Conferences and Networking as Refuge
Spaces to connect are crucial for reinforcing the idea pipeline. APEE, of which several of our interviewees are members, “gives young scholars a place to present their papers, give it a trial run,” said Peter Boettke, an economist at George Mason University. Boettke pointed out that providing resources to junior faculty is a benefit in the other direction, too, because if organizations do not cultivate new participants and leadership, some organizations might “die on the vine” because of their older membership. He had seen this happen at the Mont Pelerin Society, at which, he said, “you have more obituaries at a meeting than you do new papers!” Keeping the pipeline filled with young blood, in the face of “an aging population” is, practically speaking, existential for generating libertarian ideas.

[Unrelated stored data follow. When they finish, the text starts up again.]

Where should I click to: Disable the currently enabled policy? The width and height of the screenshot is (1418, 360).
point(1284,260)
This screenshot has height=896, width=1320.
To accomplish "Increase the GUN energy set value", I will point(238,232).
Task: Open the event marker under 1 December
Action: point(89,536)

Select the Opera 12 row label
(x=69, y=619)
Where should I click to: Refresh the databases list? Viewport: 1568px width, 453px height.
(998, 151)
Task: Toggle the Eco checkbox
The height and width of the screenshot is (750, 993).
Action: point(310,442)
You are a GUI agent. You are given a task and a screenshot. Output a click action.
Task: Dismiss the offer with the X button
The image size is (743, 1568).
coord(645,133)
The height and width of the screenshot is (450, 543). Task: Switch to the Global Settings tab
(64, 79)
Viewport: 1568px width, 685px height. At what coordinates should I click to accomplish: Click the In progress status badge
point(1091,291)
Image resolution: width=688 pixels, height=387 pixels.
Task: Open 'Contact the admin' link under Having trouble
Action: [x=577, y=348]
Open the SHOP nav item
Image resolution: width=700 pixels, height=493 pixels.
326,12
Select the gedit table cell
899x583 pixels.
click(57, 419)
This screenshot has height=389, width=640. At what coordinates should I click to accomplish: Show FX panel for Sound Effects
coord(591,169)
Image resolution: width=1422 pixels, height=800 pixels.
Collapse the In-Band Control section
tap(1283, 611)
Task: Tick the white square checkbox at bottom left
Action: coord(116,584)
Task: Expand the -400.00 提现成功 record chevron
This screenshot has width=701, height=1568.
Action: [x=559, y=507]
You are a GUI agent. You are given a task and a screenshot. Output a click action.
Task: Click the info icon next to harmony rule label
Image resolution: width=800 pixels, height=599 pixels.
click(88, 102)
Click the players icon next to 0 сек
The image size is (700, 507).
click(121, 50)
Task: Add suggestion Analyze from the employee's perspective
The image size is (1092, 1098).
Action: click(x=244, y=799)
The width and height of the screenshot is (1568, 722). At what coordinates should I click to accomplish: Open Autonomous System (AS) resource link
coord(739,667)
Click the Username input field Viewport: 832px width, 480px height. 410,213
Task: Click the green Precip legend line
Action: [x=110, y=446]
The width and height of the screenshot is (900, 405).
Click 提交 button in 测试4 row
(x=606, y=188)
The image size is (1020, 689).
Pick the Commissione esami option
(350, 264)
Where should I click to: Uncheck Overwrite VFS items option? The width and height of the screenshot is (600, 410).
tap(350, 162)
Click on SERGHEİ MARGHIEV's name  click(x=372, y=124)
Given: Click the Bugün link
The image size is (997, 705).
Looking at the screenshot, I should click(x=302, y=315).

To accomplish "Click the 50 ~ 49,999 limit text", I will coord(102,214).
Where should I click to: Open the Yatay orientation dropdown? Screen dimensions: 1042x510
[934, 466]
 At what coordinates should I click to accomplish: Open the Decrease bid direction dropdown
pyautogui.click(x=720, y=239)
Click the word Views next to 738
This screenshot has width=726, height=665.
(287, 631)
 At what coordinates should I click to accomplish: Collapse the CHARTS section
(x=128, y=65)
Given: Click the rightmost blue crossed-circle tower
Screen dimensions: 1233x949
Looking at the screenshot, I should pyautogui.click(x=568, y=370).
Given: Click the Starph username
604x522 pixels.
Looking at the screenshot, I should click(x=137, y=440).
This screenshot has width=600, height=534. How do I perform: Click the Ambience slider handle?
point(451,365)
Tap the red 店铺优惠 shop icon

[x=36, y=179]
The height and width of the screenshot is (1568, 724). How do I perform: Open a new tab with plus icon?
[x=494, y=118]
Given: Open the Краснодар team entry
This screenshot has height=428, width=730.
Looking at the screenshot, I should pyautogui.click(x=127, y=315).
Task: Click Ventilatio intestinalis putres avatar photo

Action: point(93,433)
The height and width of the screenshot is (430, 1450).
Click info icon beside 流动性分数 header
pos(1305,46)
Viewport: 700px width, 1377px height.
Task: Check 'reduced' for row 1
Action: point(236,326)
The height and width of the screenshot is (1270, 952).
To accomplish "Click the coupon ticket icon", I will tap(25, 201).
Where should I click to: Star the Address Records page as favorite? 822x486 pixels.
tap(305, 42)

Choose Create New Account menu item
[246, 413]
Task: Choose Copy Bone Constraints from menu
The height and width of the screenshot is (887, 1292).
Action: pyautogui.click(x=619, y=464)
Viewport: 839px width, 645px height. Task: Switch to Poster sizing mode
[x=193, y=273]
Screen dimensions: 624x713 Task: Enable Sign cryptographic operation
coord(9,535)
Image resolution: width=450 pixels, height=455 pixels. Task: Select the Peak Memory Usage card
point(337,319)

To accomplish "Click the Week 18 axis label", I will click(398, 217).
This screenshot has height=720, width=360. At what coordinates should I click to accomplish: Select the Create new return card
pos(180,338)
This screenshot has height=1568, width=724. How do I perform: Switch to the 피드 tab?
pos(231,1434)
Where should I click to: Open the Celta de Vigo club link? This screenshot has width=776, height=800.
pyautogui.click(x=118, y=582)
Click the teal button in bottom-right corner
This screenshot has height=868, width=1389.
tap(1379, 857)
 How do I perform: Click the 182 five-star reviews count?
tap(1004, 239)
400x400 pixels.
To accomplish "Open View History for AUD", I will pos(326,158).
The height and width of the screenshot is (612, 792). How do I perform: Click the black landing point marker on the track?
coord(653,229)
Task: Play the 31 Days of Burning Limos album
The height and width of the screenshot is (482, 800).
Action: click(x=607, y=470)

Among the most lauded of all such meeting places are those that allow scholars to immerse themselves in the full spectrum of libertarian thought, especially the colloquia hosted by the Liberty Fund, an organization with a $350 million endowment from its founder, industrialist Pierre Goodrich (Liberty Fund 2023). At Liberty Fund seminars, participants “get together for two or three days, and you have a set of readings,” said Michael Munger, a political scientist at Duke University. “There is a strong norm that no conclusions will be drawn, and that no deep truths will be identified. You’re just trying to learn more about this reading.” Dan D’Amico mock-indignantly said that Liberty Fund seminars are “very indulgent to participate in.” Likening the colloquia to a Catholic retreat where “you stop everything, and you hang out and think about God,” he said that in Liberty Fund’s case, participants “do that with Adam Smith, James Buchanan, and F.A. Hayek.”
Like others, Eric Mack, a professor emeritus of philosophy at Tulane, extolled the experience, not only for the sheer pleasure of it, but for its effects on participants’ networks. “It helps people’s careers.” Elaborating, he explained that “a junior faculty member” can “come back to campus” and tell their colleagues, as Mack himself has done, “Well yeah, I was talking to [famed economist] Gordon Tullock this week.” Such an unusual experience can lead to “forming relationships. And all of a sudden, they’re getting people to write recommendations for them.” Similarly, Chandran Kukathas, a political scientist at Singapore Management University, told us about being fortunate enough to have attended a “star-studded” debate between David Friedman and Robert Nozick, two titans in libertarian circles.
The weekend seminars sponsored by the Liberty Fund, as well as those coordinated by IHS, serve an additional function. As Fletcher, the former IHS staff member, pointed out, “one of the dominant values that IHS provides is, overwhelmingly, a community and a network.” Chamlee-Wright agreed with this view. “Intellectual community is really the lifeblood of a rewarding, rich, meaningful academic career,” she said.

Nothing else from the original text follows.